Господи наш Иисусе, что у этих людей в голове? Да если бы он кончал с собой каждый раз, когда девчонка его бросила, он бы уже раз двадцать умер.
– Наши обычаи, должно быть, кажутся вам странными?
Мика понимал, что критиковать японские традиции не надо, если он хочет, чтобы Киёми досказала свою историю.
– И что случилось, когда вы родили Ай?
Брови Киёми изогнулись птицей, присевшей на лоб.
– Ваша реакция для меня неожиданна.
– Надеюсь, в хорошем смысле?
– Как внезапная буря, захватившая путника врасплох.
Мика положил ногу на ногу.
– Буду считать, что в хорошем.
И улыбнулся.
Киёми смотрела вниз. Она погрузилась в знакомое молчание, предоставляя ночным созданиям заполнять паузу.

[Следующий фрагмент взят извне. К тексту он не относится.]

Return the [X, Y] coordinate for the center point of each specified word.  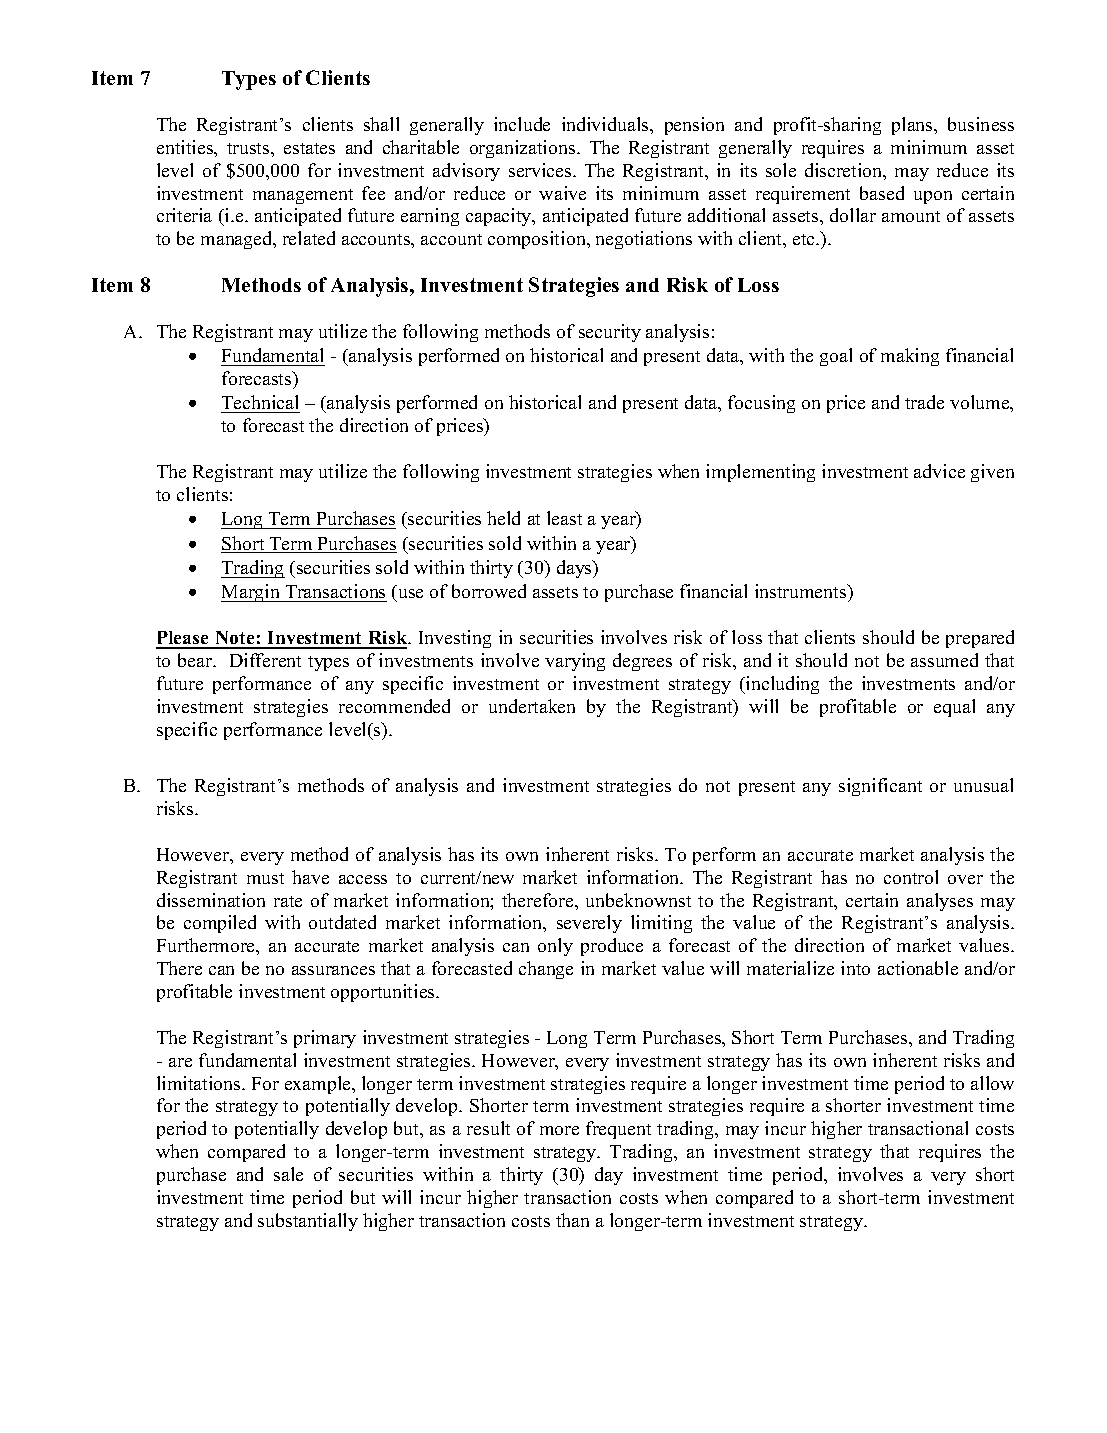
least [564, 518]
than [572, 1220]
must [265, 878]
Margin [252, 593]
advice [939, 471]
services [541, 170]
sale [288, 1174]
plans [913, 126]
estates [309, 148]
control [911, 877]
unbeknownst [638, 900]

– Мне пришлось бросить учебу, – сказала она. – Мечта стать журналистом умерла. Но я была довольна. Хай. С Ай я была счастливой. Поев, она засыпала у меня на груди. А я ей пела. О горах, о бабочках, о вишневом цвете. Иногда я гладила ее брови или целовала ее в щеку. Я ее не заслужила и страшилась ее потерять. Ай стала моей жизнью. Тетя и дядя считали, что мне нужен муж. Брак помог бы восстановить мою честь. Деловой партнер подсказал дяде, что есть в Хиросиме семья, которой нужна жена для младшего сына. Он сказал, что Осиро – хорошая купеческая семья. Так это все и устроили. Осиро приехали в Токио на свадьбу, и я познакомилась со своим мужем Дзиканом.

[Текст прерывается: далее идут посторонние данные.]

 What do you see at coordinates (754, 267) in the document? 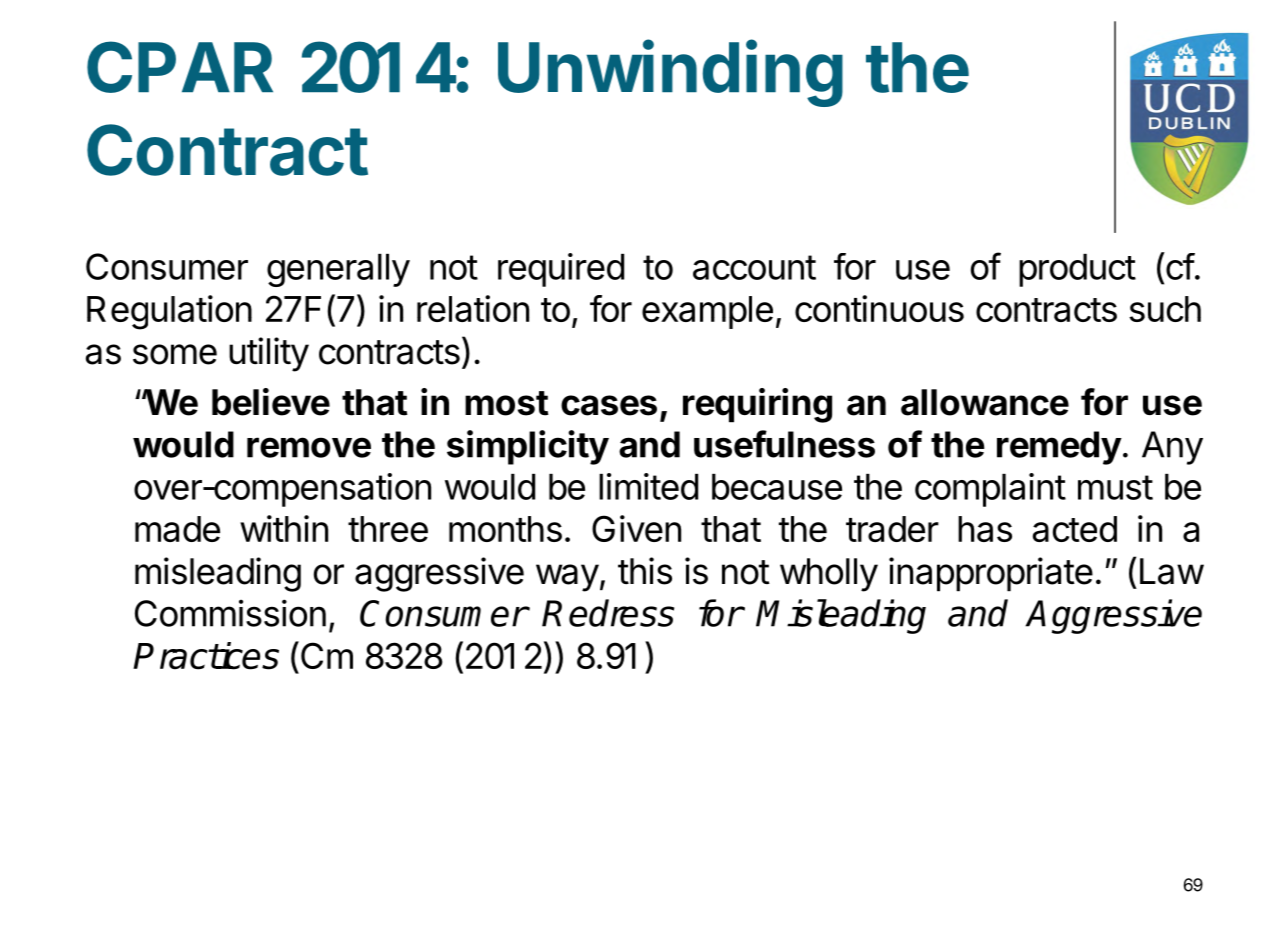
I see `account` at bounding box center [754, 267].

– Вы его не любили, – сказал Мика.
Киёми опустила голову ниже.
– Вопрос о любви вообще не поднимался. Мне следовало сосредоточиться на серьезных сторонах жизни. Быть хорошей женой. Подарить роду Осиро наследника.
– Но вы хотели любить Дзикана. Вы надеялись, что это возможно.

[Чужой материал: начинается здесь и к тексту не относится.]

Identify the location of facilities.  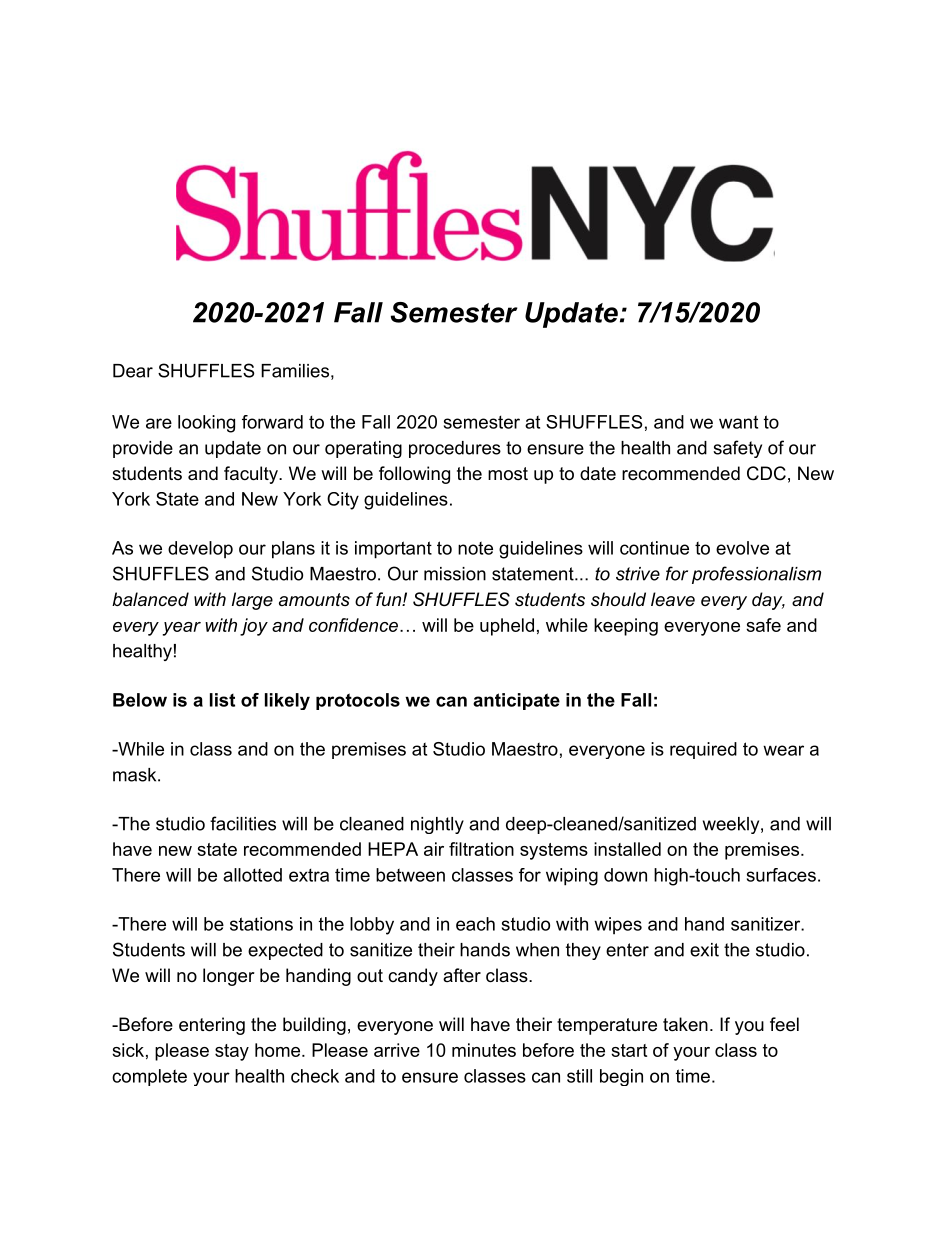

– Увидев Дзикана, я поняла, что никогда не буду его любить. Сердце мое было заперто, и ключа у него не было. Это, я понимаю, звучит глупо.
– Совсем нет.
– Переезд на поезде в Хиросиму – одно из самых печальных событий моей жизни. А когда мы приехали, все стало еще хуже. Дзикан играл и успел влезть в долги. Деловой хватки у него не было, и семейное состояние уменьшалось.
– Ваша свекровь – та еще штучка, – сказал Мика.
Киёми наморщила лоб:
– Та еще штучка?
Он потер рукой подбородок. Как это объяснить?
– Ну, в смысле… трудный человек.
– Хай. Трудный.
По поверхности пруда проплыла белая змейка, распугивая рыб. Когда она выскользнула из воды и скрылась в кустах, Киёми вздохнула.
– Саёке надо все время показывать свое превосходство надо мной. А я должна знать свое место. Таков порядок вещей.
– Американка никогда бы с ним не смирилась.
– Я не американка.
Мика хотел ей сказать, что красота и изящество могут быть найдены у женщин всех национальностей и рас, но промолчал, опасаясь, что она неправильно его поймет. Но чего хочет он сам, о чем думает? Будь ситуация иной, будь они оба живы и в Беллингэме, заинтересовала бы его возможность романа с Киёми?
Ее лицо купалось в лунном свете, очерчивавшем линию скулы и плавную крутизну носа. А вот да, черт возьми, сказал он себе, он еще как был бы заинтересован, но чувствовала бы она к нему то же самое? Он мысленно заорал от досады. Ну зачем он позволил себе увлечься невозможным?